En su nueva película Carlos Sorín plantea una narrativa modesta e intimista para hablarnos de la importancia que tiene sentirse necesario, del verdadero significado de la compañía. No es extraño, por tanto, que la mayor parte del relato lo vivamos como únicos acompañantes del protagonista, o dicho de otro modo, como únicos testigos de su soledad. Compartimos con él su vida privada y sentimos en su cansancio el peso de un pasado que el director nos insinúa en voz baja sin llegar a mostrar por completo (podemos entrever algo relacionado con el alcoholismo y maltratos de género). Hasta aquí todo va bien. La mala noticia es que en esta historia no existe prácticamente nada más, pues todo lo que sigue lo descubrimos de igual manera que podíamos imaginarlo.
Si algo no podemos reprochar a Dias de Pesca en Patagonia es falta de personalidad, pues la presencia de Carlos Sorín puede intuirse en cada plano (tal como apuntábamos cuando nos referimos a la intensidad con que está tratado el aspecto formal). Pero mientras que en otros títulos como Historias mínimas la autoría del director actuaba como puente conciliador entre guión y celuloide, en ésta la presencia del director acapara demasiado protagonismo en comparación con el interés de la historia. Es decir, el carácter pretendidamente contemplativo de la película no se corresponde al (nulo) potencial del argumento, lo que se traduce en una desagradable sensación de pesadez que, a pesar de desaparecer en momentos puntuales, acaba por impregnar casi toda la experiencia. Tal vez podamos entender este hecho como prueba de que la fórmula perfecta no existe, pues éste es el ejemplo perfecto de que más personal no siempre se traduce en mejor.

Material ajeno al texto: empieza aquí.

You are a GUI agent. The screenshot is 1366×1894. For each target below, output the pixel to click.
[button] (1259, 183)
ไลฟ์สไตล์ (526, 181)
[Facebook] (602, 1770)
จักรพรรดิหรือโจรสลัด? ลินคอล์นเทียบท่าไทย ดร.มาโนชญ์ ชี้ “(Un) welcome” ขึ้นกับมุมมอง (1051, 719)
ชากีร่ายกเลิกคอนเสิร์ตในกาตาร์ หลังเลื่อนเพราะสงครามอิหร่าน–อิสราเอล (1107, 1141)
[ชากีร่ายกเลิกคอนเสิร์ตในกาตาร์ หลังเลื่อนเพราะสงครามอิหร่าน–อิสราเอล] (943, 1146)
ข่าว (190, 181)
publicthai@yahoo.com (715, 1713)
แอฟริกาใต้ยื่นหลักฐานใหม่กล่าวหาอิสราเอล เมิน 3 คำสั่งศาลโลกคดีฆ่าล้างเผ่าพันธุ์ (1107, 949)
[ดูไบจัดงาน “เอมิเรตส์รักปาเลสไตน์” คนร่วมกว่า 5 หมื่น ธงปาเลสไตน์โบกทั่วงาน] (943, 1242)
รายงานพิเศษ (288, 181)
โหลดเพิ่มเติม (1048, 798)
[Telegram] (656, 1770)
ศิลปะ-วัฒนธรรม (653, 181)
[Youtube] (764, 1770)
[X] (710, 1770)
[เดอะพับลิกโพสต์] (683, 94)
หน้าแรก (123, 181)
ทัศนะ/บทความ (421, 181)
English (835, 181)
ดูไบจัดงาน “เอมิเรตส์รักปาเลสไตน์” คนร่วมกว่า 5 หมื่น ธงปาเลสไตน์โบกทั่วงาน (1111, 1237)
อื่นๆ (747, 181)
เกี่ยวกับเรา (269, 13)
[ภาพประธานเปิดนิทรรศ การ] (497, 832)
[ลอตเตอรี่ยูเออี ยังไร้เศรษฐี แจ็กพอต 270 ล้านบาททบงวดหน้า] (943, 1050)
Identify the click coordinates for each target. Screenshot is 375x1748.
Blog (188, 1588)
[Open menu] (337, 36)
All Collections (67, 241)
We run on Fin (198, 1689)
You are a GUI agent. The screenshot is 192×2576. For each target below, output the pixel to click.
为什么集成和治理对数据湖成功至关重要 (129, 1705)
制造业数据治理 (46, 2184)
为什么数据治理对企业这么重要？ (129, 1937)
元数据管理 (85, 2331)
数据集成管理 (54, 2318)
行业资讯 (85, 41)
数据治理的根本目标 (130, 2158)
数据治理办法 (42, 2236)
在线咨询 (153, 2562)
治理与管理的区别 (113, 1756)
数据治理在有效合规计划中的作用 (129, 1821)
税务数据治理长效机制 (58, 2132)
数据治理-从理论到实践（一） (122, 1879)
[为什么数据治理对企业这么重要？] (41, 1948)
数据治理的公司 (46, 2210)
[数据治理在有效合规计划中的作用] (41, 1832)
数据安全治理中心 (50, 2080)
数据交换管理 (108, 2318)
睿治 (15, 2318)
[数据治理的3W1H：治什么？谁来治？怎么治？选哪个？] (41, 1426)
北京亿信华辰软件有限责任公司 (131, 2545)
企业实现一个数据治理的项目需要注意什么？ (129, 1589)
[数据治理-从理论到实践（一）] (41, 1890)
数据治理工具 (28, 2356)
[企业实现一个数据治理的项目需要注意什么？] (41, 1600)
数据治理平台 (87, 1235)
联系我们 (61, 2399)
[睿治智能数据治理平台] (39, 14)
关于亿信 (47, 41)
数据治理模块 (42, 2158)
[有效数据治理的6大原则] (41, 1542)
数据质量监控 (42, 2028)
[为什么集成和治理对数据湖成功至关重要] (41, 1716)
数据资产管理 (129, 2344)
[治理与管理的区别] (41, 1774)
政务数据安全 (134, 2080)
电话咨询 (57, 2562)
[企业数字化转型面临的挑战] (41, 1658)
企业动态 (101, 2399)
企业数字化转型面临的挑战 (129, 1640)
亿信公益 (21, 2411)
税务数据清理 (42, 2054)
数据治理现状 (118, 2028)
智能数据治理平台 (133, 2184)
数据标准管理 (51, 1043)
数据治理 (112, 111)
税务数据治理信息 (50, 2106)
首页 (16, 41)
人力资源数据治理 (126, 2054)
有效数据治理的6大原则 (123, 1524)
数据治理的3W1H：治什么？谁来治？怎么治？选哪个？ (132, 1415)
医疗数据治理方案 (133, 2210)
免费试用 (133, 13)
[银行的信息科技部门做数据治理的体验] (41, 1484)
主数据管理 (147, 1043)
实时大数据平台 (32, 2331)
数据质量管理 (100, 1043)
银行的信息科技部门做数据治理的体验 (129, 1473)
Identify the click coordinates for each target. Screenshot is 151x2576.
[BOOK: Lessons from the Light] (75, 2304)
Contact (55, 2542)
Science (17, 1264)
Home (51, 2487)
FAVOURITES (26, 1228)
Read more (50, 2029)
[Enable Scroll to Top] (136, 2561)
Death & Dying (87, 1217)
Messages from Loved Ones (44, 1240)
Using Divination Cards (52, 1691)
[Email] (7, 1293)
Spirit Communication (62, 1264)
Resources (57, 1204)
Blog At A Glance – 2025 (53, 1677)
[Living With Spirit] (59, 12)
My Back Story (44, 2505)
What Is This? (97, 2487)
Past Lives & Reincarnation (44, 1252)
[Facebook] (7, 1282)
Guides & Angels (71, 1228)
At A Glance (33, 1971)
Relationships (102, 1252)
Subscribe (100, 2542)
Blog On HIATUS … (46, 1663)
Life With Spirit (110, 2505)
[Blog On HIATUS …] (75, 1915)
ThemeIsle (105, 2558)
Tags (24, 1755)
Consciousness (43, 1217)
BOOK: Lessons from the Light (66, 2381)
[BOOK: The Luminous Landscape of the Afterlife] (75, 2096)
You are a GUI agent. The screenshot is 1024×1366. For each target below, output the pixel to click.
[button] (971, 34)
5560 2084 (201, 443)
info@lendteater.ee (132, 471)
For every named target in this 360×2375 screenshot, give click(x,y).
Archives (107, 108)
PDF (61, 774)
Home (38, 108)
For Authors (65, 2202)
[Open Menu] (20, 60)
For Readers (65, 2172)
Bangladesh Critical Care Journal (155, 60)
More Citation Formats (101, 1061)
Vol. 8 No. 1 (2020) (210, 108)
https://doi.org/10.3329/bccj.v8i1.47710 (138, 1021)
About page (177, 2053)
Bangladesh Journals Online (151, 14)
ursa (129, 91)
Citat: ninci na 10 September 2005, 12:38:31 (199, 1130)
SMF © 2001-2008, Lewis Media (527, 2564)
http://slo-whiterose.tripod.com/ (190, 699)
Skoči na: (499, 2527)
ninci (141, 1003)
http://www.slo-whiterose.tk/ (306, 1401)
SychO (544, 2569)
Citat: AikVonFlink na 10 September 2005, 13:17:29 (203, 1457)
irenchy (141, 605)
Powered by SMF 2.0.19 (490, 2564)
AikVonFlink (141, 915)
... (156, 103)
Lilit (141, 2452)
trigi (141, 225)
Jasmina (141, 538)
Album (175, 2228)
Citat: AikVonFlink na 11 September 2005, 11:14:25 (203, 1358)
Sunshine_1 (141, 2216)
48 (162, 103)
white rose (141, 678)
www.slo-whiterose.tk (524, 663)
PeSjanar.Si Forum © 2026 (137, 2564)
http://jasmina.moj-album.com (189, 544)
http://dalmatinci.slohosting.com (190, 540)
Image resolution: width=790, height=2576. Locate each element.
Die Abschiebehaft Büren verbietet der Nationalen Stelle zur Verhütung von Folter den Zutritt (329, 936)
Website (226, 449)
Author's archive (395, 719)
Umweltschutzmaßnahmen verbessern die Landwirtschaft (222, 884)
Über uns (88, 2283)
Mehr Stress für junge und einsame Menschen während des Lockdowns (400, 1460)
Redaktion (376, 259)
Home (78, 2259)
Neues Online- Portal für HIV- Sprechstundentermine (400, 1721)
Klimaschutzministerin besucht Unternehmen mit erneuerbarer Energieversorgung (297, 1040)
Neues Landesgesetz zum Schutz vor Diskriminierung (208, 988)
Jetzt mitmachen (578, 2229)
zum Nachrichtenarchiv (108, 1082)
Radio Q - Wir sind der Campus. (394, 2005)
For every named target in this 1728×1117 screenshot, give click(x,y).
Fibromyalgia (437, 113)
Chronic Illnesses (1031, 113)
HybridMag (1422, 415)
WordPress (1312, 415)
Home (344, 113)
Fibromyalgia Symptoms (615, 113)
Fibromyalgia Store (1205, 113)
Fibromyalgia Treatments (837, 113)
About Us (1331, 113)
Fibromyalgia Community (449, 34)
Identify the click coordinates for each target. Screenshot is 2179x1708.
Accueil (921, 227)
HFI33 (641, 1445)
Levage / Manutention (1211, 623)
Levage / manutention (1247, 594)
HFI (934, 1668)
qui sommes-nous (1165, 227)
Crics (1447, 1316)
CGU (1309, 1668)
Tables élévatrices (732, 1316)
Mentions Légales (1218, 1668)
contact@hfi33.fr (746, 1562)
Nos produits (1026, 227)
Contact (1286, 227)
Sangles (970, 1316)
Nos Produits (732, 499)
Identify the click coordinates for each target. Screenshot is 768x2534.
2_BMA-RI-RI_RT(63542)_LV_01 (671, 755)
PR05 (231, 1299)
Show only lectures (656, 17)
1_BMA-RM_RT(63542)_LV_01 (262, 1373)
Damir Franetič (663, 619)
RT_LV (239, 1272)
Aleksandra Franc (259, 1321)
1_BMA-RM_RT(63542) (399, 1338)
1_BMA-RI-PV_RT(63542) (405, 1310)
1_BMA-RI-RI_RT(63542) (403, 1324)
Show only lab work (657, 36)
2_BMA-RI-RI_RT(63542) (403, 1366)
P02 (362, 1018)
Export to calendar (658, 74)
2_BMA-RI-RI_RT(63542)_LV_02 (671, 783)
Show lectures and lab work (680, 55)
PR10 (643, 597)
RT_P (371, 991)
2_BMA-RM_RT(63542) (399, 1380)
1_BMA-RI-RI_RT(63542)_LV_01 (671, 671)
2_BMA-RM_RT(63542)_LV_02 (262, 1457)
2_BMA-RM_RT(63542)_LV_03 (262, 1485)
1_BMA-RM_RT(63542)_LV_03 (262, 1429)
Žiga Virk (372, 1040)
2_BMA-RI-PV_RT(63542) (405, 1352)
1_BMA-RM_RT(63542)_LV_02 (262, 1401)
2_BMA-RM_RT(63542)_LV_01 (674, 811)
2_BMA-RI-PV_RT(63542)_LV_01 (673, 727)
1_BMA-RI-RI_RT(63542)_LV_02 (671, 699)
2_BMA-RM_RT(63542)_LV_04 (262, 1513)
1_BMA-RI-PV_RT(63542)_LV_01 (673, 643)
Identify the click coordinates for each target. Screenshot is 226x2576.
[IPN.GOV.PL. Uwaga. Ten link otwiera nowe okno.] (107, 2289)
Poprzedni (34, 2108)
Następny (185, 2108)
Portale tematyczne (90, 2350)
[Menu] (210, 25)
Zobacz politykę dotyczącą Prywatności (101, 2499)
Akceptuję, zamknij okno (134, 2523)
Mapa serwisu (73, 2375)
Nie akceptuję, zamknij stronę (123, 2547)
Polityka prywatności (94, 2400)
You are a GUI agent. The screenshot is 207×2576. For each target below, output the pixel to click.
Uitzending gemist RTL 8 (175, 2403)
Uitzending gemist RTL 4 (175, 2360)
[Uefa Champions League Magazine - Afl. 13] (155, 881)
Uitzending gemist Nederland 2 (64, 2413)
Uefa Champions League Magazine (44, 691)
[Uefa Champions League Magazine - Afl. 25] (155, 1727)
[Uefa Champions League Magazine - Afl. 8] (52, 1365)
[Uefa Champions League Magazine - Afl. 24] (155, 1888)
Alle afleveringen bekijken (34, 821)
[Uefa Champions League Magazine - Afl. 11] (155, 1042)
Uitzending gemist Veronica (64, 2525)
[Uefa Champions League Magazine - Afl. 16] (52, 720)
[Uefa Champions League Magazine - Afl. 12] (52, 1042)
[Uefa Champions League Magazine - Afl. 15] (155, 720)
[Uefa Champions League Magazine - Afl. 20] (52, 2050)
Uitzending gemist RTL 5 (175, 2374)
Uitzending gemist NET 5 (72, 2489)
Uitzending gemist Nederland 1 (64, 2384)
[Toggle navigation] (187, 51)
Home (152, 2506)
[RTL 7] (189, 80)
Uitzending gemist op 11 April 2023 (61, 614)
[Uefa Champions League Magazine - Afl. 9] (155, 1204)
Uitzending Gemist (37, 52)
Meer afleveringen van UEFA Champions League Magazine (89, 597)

Lo repito, no se trata de un problema de incompetencia entre formas y discurso, sino más bien de la exagerada insistencia en describir formalmente lo que ya se ha dado a entender con el argumento. En pocas palabras, ofreciendo demasiado peso al aspecto formal se termina por destruir la transparencia del relato. Es entonces cuando aparece el mayor obstáculo del cine: de repente tomamos conciencia de encontrarnos delante de una pantalla, en este caso una pantalla que parece decirnos la misma frase repetidas veces. Y es una pena, pues la película contiene determinadas secuencias poco menos que brillantes que sin duda nos acompañarían más allá de la sala de cine si entonces nuestro pensamiento no lo ocupara la molesta sensación de pesadez producida por dicha reiteración.